Le 27 décembre 2006 à l'hôpital Saint-François d'Assise à Québec, à l'âge de 26 ans, Jean-Claude Lavoie est mort parce qu'il refusait le sang qui aurait pu lui sauver la vie. M. Dubois était membre des Témoins de Jéhovah, un mouvement religieux connu pour son opposition aux transfusions sanguines.
Révolté que l'État laisse mourir des gens pour des motifs religieux, le frère du défunt, Jonathan Lavoie, lui-même ancien Témoin de Jéhovah, fait circuler une pétition pour demander au gouvernement d'interdire une telle pratique. Sa pétition a amassé plus de 5 000 signatures. Il entend la déposer au Parlement à Ottawa et à l'Assemblée nationale.
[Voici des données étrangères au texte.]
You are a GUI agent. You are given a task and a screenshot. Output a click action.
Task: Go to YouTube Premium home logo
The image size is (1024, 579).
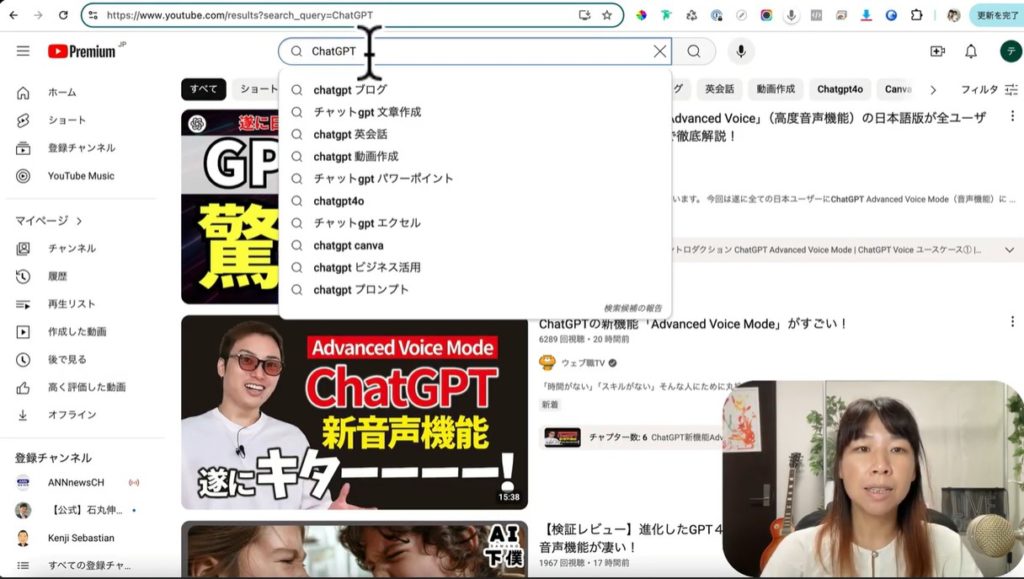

De son côté, le père de la victime, également Témoin de Jéhovah, juge tout à fait normal que les autorités de l'hôpital aient respecté la volonté de son fils.
Mourir pour la Bible
Dans une brochure publiée en 2006, les Témoins de Jéhovah écrivaient que «Dieu demande de s'abstenir du sang. Cela veut dire que nous ne devons absolument pas introduire dans notre corps le sang d'une autre personne ou même notre sang après l'avoir stocké (Actes 21:25). Les vrais Chrétiens n'accepteront donc pas de transfusion de sang. Ils accepteront d'autres traitements médicaux, comme l'administration de produits non sanguins. Ils veulent vivre, mais ils n'essaieront pas de sauver leur vie en désobéissant aux lois de Dieu.»
Dans leur célèbre revue Réveillez-vous, les Témoins de Jéhovah rendent hommage, photos à l'appui, à ces enfants qui ont préféré la mort aux transfusions sanguines, martyrs d'un combat contre les médecins et les juges. C'est l'histoire d'Adrian Yeats, un adolescent terre-neuvien de quatorze ans atteint d'une tumeur à l'estomac. Devant son refus de recevoir une transfusion sanguine, les médecins ont porté sa cause devant la justice, mais les juges ont statué qu'Adrian était «assez mûr» pour décider par lui-même. Deux semaines plus tard, Adrian mourait. «En rejetant les transfusions sanguines qui pouvaient en théorie prolonger sa vie présente», lisait-on dans Réveillez-vous, «Adrian Yeatts a montré qu'il était l'un des nombreux jeunes gens qui accordent la priorité à Dieu.»